The Department of Veterans Affairs healthcare system could squeeze almost $33 million a year out of its payments to private-sector physicians when it begins using Medicare's fee schedule later this year, VA officials said.
The department could save an additional $3.2 million in payments to private-sector hospitals through better implementation of its prospective payment system, which is based on Medicare's PPS, according to the VA inspector general's office.
The department plans in July to adopt Medicare's fee schedule to pay for outpatient care and inpatient physician services at private-sector hospitals. The government pays private-sector providers to care for eligible veterans when a VA facility can't provide a service or when it is too far from a veteran needing such care.
In fiscal 1995, the department paid an estimated $544.5 million to private-sector providers, out of a medical-care budget of $16.2 billion.
The move to adopt the Medicare fee schedule comes as the department is attempting to make its huge system of 702 healthcare facilities more efficient so it can live within a budget that is likely to lag behind inflation in coming years.
Beginning in October 1995, the department reorganized its facilities, which include 172 hospitals, into 22 integrated networks that will gradually begin operating under capitated budgets over the next two to three years. In addition, officials hope to enroll all its patients in primary-care plans by the end of 1996.
Veterans facilities develop their own local rate schedule to determine fees to private-sector physicians.

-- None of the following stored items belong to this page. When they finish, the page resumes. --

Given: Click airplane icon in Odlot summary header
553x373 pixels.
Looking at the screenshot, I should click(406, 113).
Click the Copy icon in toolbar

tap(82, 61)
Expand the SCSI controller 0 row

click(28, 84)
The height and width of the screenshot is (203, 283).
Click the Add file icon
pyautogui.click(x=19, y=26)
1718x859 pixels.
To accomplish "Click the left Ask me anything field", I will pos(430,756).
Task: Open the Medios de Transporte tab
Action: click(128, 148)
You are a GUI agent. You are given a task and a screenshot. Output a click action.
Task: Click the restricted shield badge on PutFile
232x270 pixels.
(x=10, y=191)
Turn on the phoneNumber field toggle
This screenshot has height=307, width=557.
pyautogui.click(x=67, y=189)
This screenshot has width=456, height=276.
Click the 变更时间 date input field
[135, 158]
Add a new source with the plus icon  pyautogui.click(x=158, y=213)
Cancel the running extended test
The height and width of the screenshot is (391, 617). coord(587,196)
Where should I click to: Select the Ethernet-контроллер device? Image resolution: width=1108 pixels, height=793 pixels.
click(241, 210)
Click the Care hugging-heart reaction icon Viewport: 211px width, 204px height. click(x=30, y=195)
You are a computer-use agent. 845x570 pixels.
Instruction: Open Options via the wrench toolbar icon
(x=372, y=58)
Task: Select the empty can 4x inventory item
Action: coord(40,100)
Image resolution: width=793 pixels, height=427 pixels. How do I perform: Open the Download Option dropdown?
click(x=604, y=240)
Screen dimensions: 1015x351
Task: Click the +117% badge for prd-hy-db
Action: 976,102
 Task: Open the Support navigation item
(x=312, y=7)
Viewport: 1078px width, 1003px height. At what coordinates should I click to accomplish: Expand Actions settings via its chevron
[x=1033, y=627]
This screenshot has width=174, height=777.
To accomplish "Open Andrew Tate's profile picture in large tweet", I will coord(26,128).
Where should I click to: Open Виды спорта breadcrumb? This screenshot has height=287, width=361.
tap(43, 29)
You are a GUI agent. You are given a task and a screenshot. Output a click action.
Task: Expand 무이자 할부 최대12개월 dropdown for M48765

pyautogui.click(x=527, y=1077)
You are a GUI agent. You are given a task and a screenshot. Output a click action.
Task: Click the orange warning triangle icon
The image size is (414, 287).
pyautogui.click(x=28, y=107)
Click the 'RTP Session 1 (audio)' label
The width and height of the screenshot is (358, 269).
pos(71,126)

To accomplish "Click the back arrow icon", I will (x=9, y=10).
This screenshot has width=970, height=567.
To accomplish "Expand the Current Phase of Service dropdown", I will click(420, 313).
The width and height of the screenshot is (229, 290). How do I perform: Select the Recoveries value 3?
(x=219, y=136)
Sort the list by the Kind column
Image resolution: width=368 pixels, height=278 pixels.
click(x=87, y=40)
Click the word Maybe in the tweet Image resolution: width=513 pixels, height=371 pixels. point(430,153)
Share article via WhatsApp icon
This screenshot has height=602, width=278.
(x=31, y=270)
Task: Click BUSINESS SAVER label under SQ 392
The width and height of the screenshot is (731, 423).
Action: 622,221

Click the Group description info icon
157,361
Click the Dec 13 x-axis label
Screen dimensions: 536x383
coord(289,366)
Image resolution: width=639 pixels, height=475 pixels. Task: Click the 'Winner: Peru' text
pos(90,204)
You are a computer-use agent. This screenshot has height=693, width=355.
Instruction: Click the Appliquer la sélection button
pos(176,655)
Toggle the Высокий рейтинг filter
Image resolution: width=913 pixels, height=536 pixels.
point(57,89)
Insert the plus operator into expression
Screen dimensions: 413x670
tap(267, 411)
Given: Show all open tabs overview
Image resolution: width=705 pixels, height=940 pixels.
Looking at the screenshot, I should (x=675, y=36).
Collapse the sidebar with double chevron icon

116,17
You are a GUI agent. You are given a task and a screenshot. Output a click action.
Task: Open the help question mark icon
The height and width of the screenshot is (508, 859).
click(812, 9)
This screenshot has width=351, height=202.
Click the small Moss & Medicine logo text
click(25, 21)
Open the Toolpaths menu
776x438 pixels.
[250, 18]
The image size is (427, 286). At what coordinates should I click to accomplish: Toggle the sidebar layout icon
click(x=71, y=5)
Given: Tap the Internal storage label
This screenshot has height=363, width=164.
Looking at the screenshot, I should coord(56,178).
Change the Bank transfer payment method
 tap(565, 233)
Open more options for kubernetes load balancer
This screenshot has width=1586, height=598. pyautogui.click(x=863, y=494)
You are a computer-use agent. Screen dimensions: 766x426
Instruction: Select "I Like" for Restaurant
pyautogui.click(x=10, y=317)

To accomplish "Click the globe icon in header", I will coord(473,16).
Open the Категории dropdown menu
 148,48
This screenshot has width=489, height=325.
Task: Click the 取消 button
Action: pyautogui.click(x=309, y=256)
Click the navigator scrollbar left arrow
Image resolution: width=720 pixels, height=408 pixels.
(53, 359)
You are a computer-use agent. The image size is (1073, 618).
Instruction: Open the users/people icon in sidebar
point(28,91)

Medicare, however, pays physicians from a national fee schedule based on the relative value of the resources required for each service, adjusted for local variations in the cost of living.
An audit by the VA inspector general's office estimated savings of $25.6 million a year in private-sector ambulatory-care fees if the department follows Medicare physician fee schedule.
A second audit of fees paid for inpatient hospital care estimated annual savings of $7.2 million for physicians' services and ancillary services if the Medicare physician fee schedule is followed.